In December of 2023, the FASB issued ASU 2023-09, Income Taxes (Topic 740). This guidance further enhances income tax disclosures, primarily through standardization and disaggregation of rate reconciliation categories and income taxes paid by jurisdiction. This ASU was effective for annual periods beginning after December 15, 2024. The adoption of ASU 2023-09 had no effect on the Company's financial position, results of operations or cash flows as it modified disclosure requirements only. The Company adopted the ASU retrospectively for the year ended December 31, 2025, with comparative period income tax disclosures adjusted to reflect the change in accounting guidance. Refer to Note 7Income Taxes and Tax Receivable Agreement for additional information.
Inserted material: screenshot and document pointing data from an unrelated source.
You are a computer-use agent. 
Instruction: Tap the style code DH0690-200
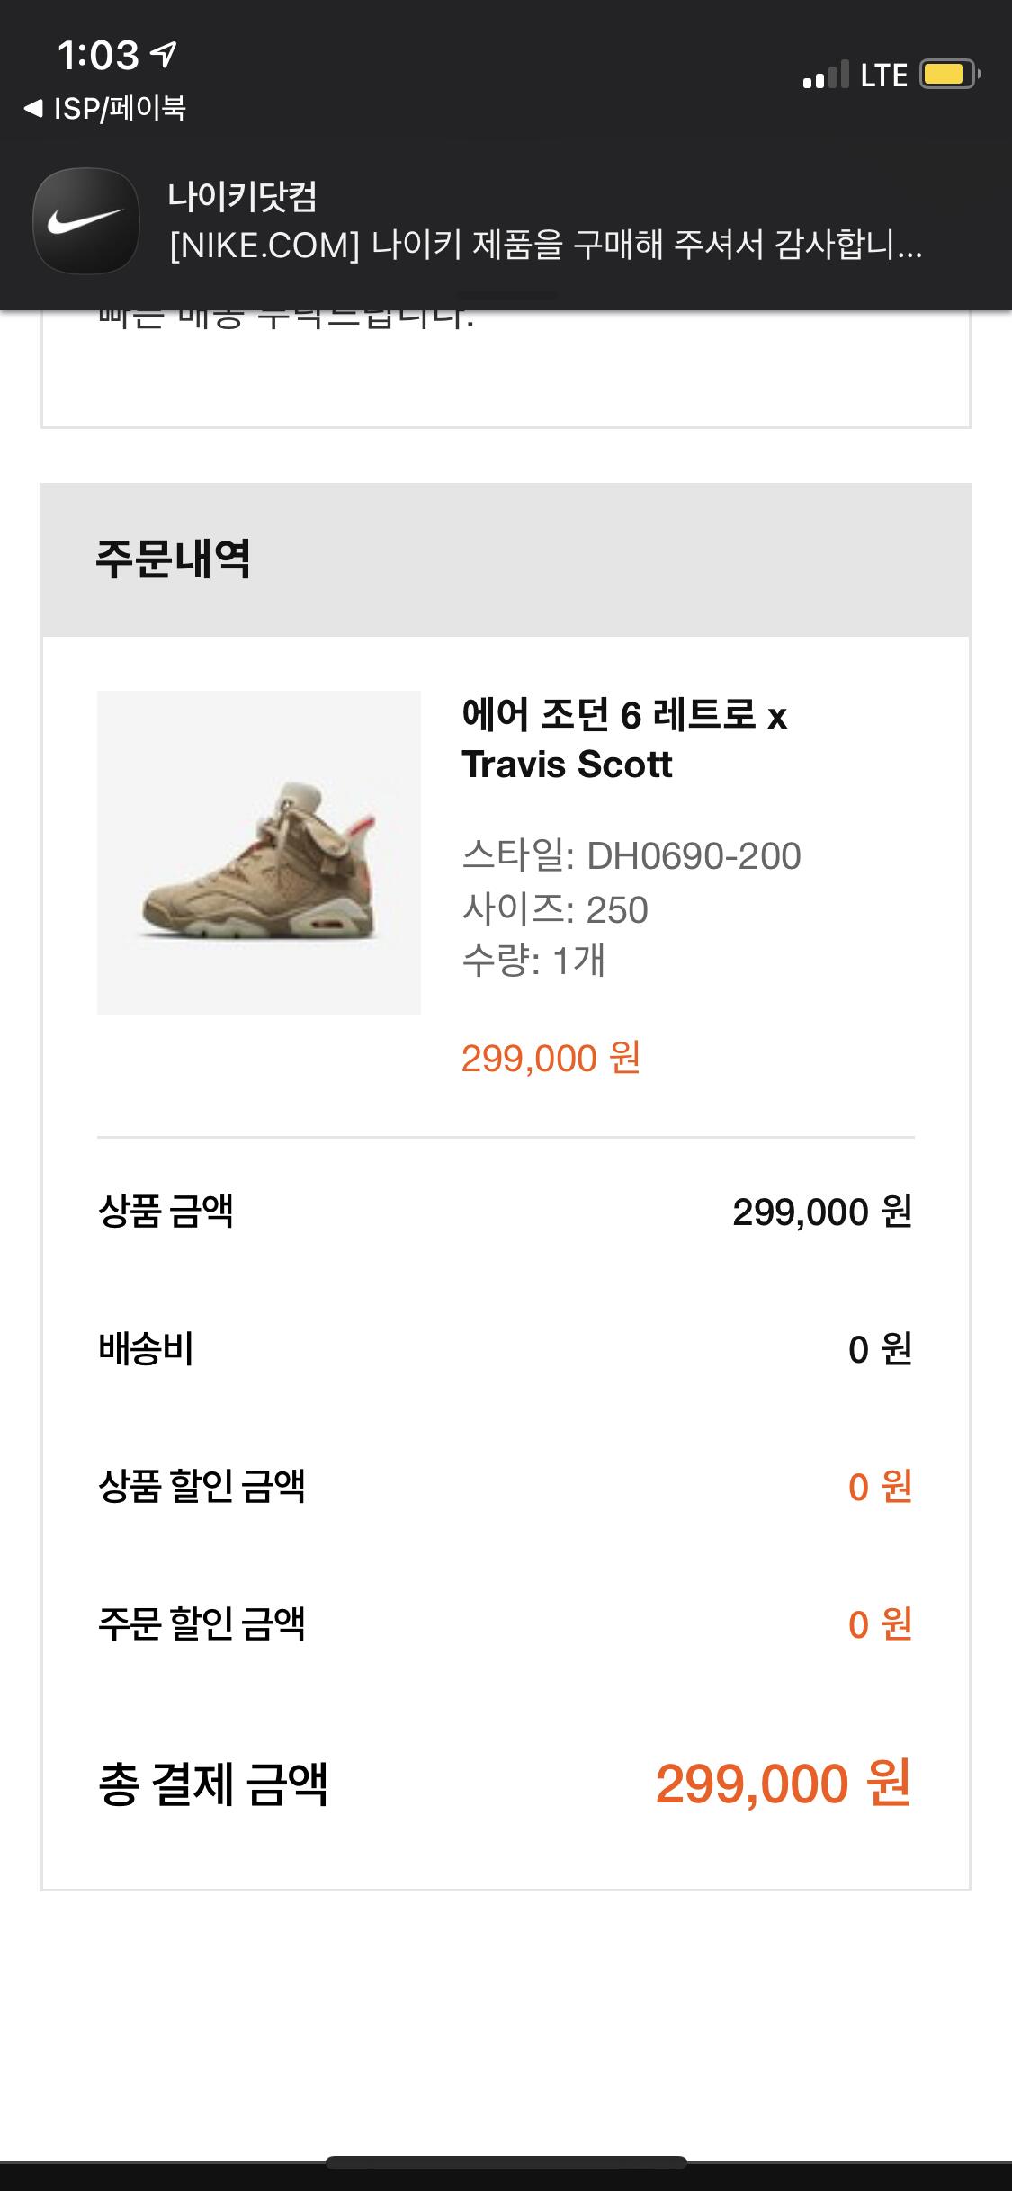pos(693,855)
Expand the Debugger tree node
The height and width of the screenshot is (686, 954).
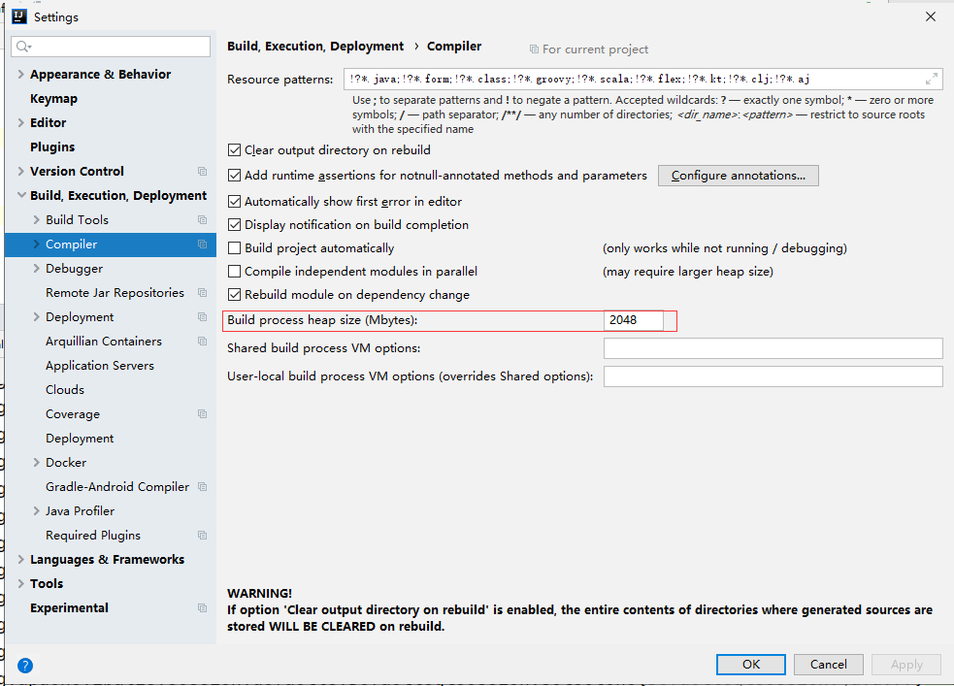[37, 269]
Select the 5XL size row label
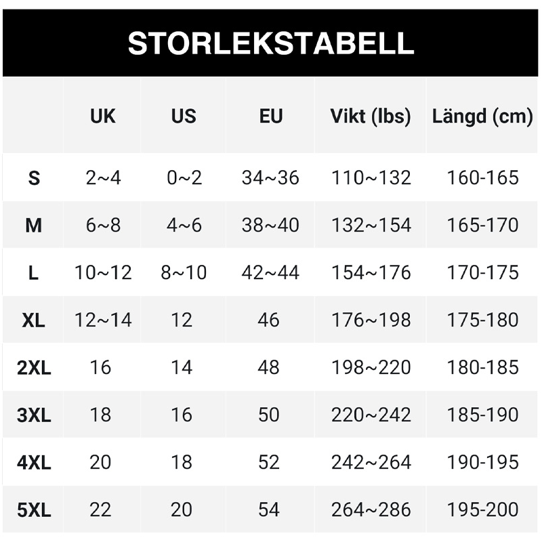The width and height of the screenshot is (542, 542). click(x=34, y=510)
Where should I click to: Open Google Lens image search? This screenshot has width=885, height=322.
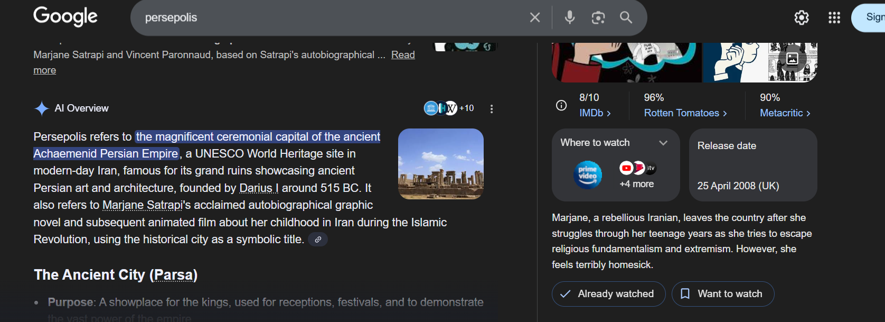pyautogui.click(x=598, y=17)
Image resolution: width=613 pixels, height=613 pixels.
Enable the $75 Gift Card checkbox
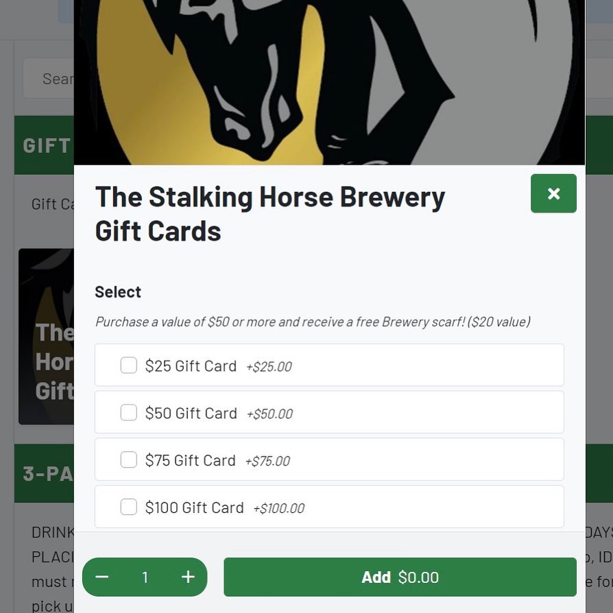point(129,460)
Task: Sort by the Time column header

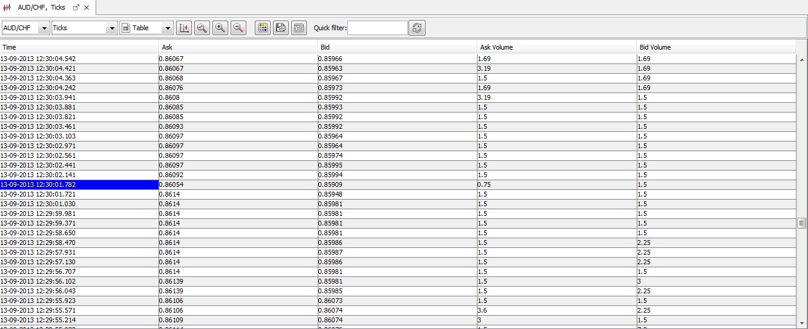Action: tap(79, 47)
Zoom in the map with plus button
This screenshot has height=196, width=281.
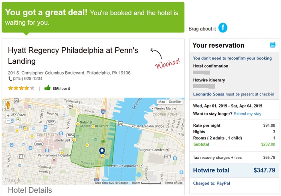coord(8,116)
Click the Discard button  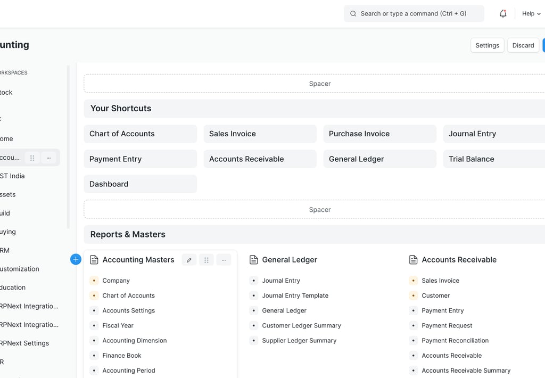[x=523, y=45]
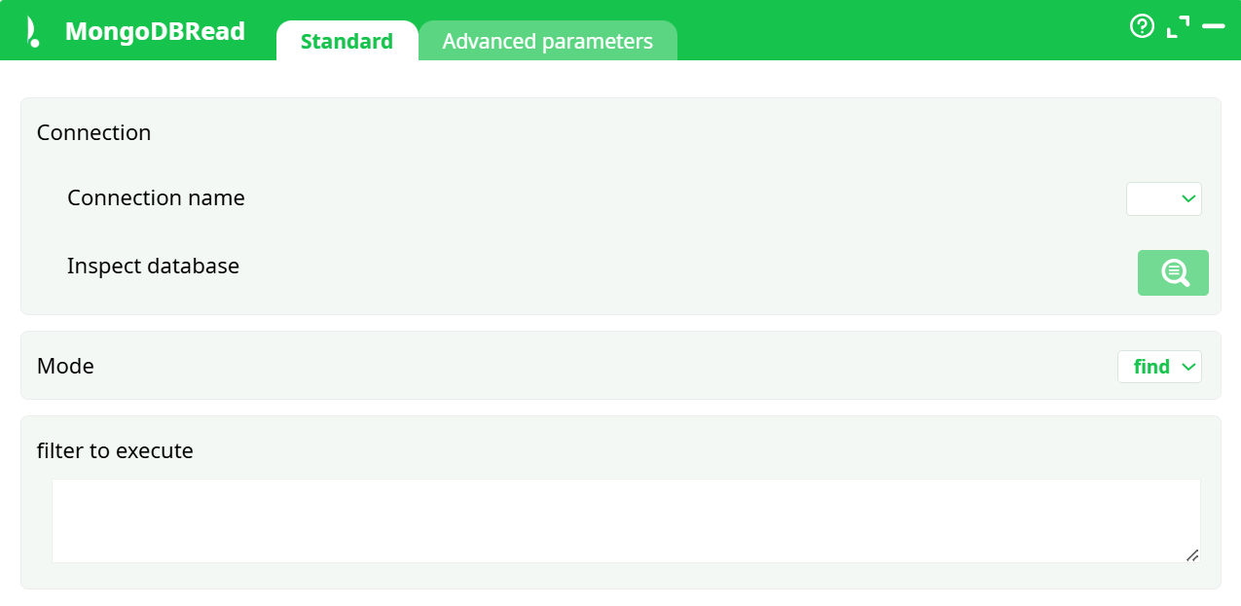This screenshot has height=606, width=1241.
Task: Click the Inspect database magnifier button
Action: point(1173,272)
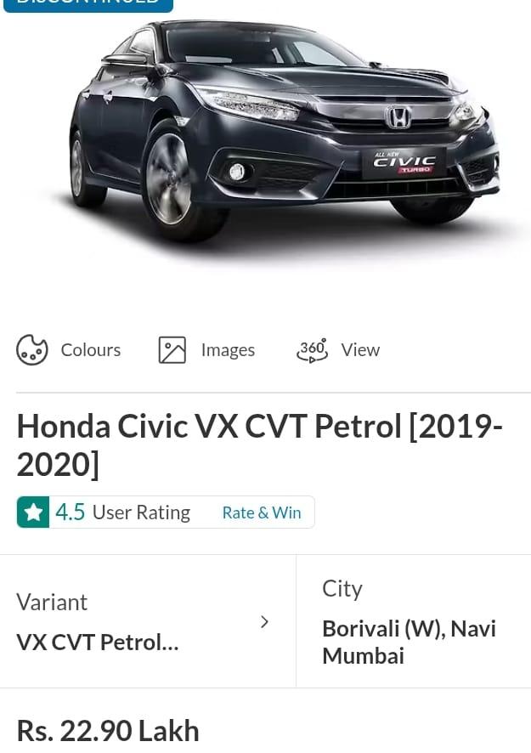Click the Discontinued badge
Screen dimensions: 531x753
tap(88, 4)
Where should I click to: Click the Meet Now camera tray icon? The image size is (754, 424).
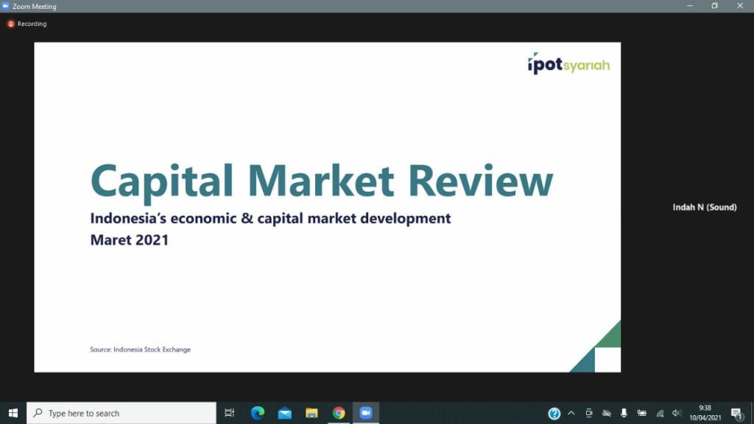pyautogui.click(x=589, y=413)
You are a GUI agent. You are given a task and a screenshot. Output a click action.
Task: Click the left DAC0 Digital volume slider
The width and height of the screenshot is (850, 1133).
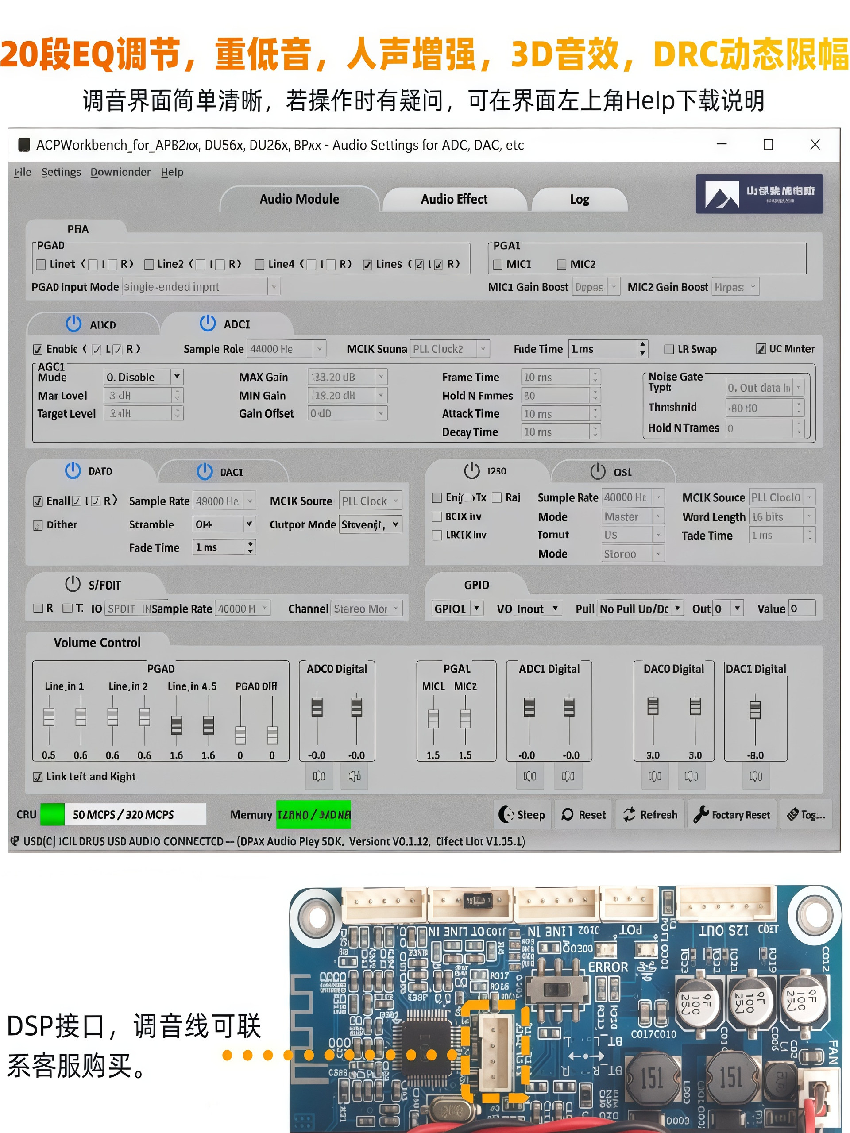click(x=653, y=706)
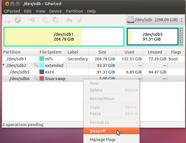Click the New partition toolbar icon

(x=8, y=20)
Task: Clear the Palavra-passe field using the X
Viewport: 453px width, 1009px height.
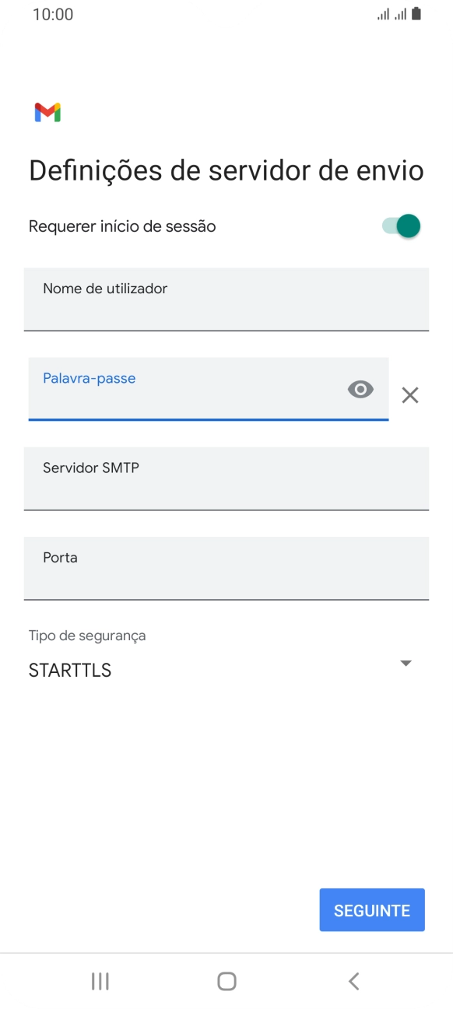Action: [410, 395]
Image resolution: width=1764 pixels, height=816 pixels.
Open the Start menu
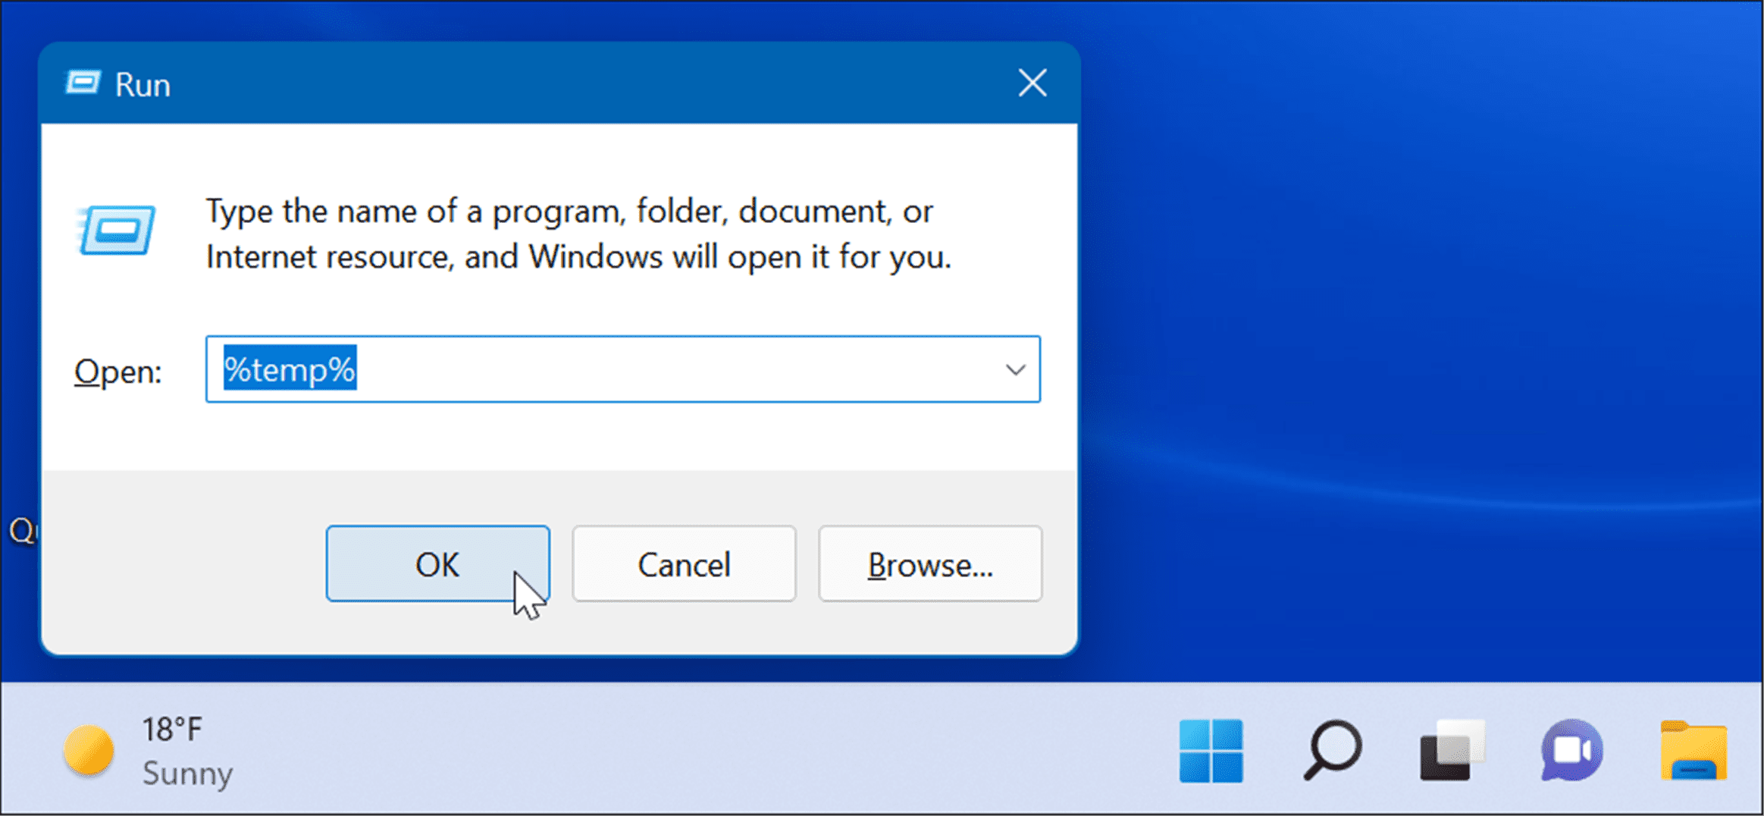point(1211,751)
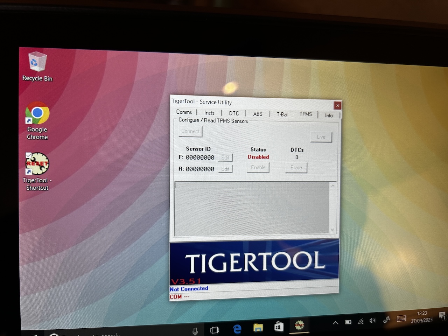448x336 pixels.
Task: Open the touch keyboard from the tray
Action: 401,319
Recent Accounting Pronouncements Not Yet Adopted

In November 2024, the FASB issued ASU 2024-03, Income Statement-Reporting Comprehensive Income-Expense Disaggregation Disclosures (Subtopic 220-40). This guidance requires tabular disclosure of specified natural expenses in certain expense captions, a qualitative description of amounts that are not separately disaggregated, and disclosure of the Company's definition and total amount of selling expenses. We plan to adopt this guidance and conform with the disclosure requirements when it becomes mandatorily effective for annual periods beginning after December 15, 2026. The adoption of ASU 2024-03 is not expected to have any effect on the Company’s financial position, results of operations or cash flows as it modifies disclosure requirements only.

About New Standards Disclosures

New accounting standards disclosures describe recently adopted pronouncements and those not yet effective, along with management's assessment of their expected impact. This section provides an early warning system for upcoming changes to how a company reports its financial results, often years before the new rules take effect.

Key signals: when management describes a not-yet-adopted standard's impact as "material" or "still being evaluated," it signals potential significant changes to reported metrics upon adoption. Watch for standards that affect a company's core operations — for example, revenue recognition changes for software companies or lease accounting changes for retailers with large store footprints. The transition method chosen (full retrospective versus modified retrospective) affects comparability with prior periods. Companies that delay adoption to the latest permitted date may be struggling with implementation complexity. Compare the disclosed impact assessments against peers in the same industry to gauge whether management's expectations are reasonable.